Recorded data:
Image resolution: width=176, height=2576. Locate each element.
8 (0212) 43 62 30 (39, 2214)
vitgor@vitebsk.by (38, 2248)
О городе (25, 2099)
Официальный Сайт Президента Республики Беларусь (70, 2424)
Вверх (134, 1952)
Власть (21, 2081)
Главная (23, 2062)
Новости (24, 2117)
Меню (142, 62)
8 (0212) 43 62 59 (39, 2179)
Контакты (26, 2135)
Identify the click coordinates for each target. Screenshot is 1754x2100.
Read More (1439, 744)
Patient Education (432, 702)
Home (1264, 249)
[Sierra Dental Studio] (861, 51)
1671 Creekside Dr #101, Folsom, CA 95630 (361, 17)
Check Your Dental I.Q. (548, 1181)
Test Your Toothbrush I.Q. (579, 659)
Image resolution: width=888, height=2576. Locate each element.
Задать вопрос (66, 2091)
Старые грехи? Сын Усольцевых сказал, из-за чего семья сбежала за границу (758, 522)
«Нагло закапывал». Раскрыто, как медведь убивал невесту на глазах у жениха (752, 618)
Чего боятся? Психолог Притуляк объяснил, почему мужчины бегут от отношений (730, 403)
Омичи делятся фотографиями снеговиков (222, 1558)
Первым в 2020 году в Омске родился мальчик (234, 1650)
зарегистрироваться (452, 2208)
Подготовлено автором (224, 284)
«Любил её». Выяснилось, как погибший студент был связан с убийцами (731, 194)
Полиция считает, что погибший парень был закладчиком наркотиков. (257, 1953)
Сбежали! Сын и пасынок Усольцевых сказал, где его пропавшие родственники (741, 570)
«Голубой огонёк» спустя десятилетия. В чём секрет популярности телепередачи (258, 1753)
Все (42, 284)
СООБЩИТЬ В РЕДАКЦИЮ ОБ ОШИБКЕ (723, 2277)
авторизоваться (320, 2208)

- [WORK INSTRUCTIONS]:
Return the data exactly. Include every record.

- [SOLVED PROBLEM]:
Image resolution: width=176, height=2576. Locate each element.
8 (0212) 43 62 30 (39, 2214)
vitgor@vitebsk.by (38, 2248)
О городе (25, 2099)
Официальный Сайт Президента Республики Беларусь (70, 2424)
Вверх (134, 1952)
Власть (21, 2081)
Главная (23, 2062)
Новости (24, 2117)
Меню (142, 62)
8 (0212) 43 62 59 (39, 2179)
Контакты (26, 2135)
Identify the click coordinates for each target. Screenshot is 1754x2100.
Read More (1439, 744)
Patient Education (432, 702)
Home (1264, 249)
[Sierra Dental Studio] (861, 51)
1671 Creekside Dr #101, Folsom, CA 95630 (361, 17)
Check Your Dental I.Q. (548, 1181)
Test Your Toothbrush I.Q. (579, 659)
Image resolution: width=888, height=2576. Locate each element.
Задать вопрос (66, 2091)
Старые грехи? Сын Усольцевых сказал, из-за чего семья сбежала за границу (758, 522)
«Нагло закапывал». Раскрыто, как медведь убивал невесту на глазах у жениха (752, 618)
Чего боятся? Психолог Притуляк объяснил, почему мужчины бегут от отношений (730, 403)
Омичи делятся фотографиями снеговиков (222, 1558)
Первым в 2020 году в Омске родился мальчик (234, 1650)
зарегистрироваться (452, 2208)
Подготовлено автором (224, 284)
«Любил её». Выяснилось, как погибший студент был связан с убийцами (731, 194)
Полиция считает, что погибший парень был закладчиком наркотиков. (257, 1953)
Сбежали! Сын и пасынок Усольцевых сказал, где его пропавшие родственники (741, 570)
«Голубой огонёк» спустя десятилетия. В чём секрет популярности телепередачи (258, 1753)
Все (42, 284)
СООБЩИТЬ В РЕДАКЦИЮ ОБ ОШИБКЕ (723, 2277)
авторизоваться (320, 2208)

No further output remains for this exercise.